-- MATERIAL TO PROCESS follows --
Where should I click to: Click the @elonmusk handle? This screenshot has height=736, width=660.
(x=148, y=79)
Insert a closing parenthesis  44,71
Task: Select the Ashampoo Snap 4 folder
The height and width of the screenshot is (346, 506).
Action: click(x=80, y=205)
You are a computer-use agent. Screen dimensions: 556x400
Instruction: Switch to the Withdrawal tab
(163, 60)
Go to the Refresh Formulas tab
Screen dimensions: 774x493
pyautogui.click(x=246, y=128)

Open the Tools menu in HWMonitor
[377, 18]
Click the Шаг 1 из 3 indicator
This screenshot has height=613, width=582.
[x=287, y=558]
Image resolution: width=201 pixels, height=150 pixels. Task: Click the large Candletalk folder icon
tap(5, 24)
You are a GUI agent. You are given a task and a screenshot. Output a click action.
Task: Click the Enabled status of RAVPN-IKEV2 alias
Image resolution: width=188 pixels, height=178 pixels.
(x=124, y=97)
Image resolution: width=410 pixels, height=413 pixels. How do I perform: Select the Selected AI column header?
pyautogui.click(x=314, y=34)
-- MATERIAL TO PROCESS concluded --
-- MATERIAL TO PROCESS follows --
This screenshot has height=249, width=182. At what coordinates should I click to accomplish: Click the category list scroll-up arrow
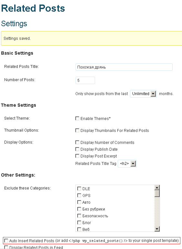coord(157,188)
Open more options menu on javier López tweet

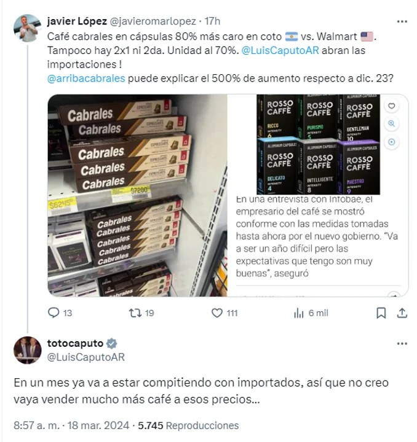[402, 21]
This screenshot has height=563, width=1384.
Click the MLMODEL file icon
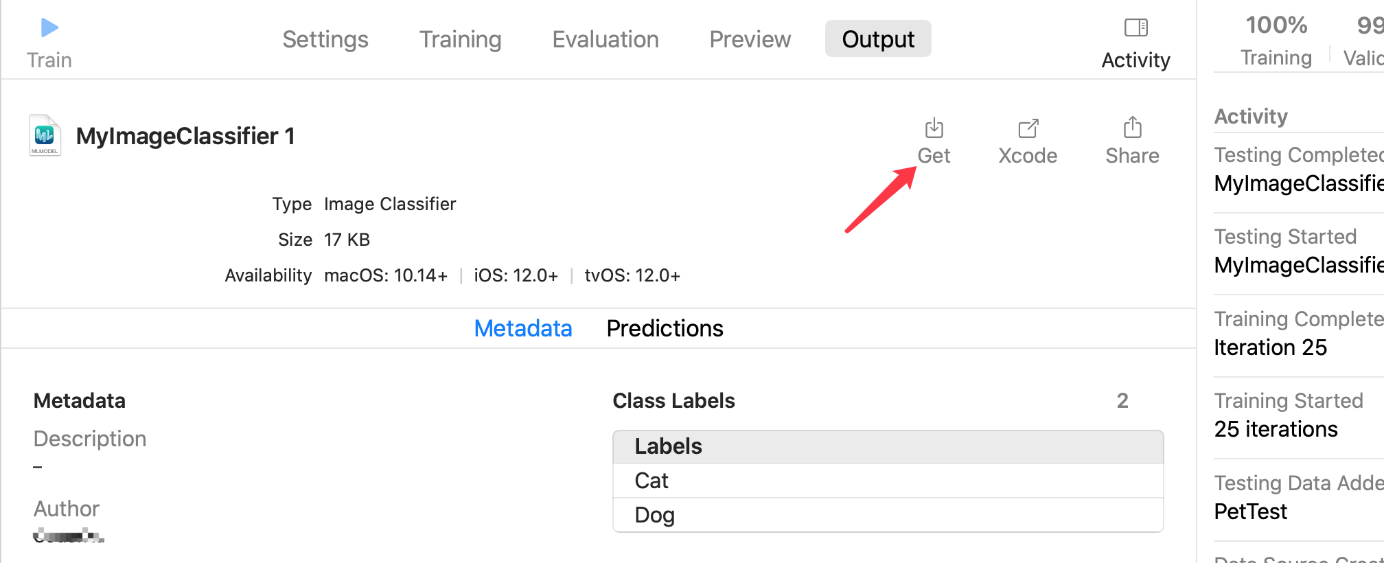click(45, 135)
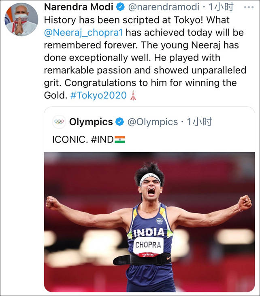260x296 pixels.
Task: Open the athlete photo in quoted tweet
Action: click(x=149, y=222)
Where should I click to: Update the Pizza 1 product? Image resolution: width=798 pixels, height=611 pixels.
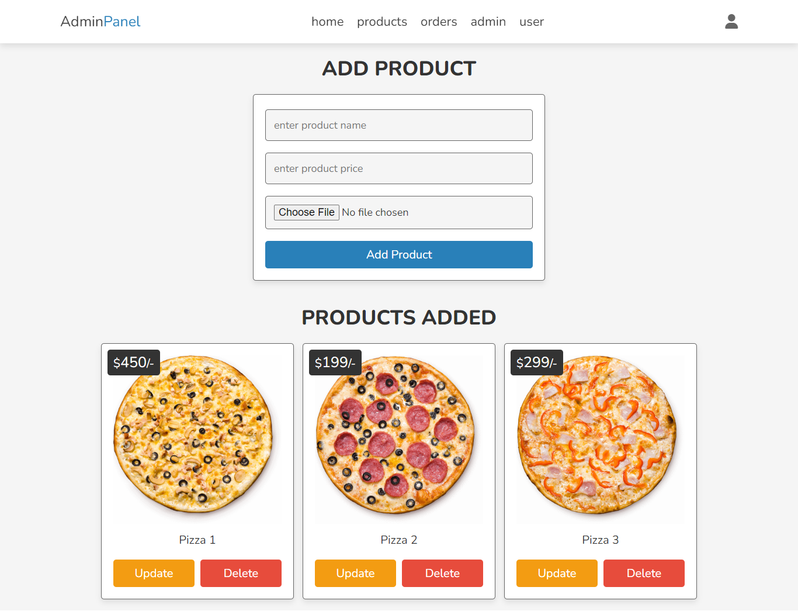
-- MATERIAL TO PROCESS concluded --
▸ **ABOUT THIS TASK**
In the entries above, find every line holding the word "agent" and copy it out.

▸ **TASK OUTPUT**
You are a computer-use agent. Screen dimensions: 556x400
You are a GUI agent. You are given a task and a screenshot. Output a click action.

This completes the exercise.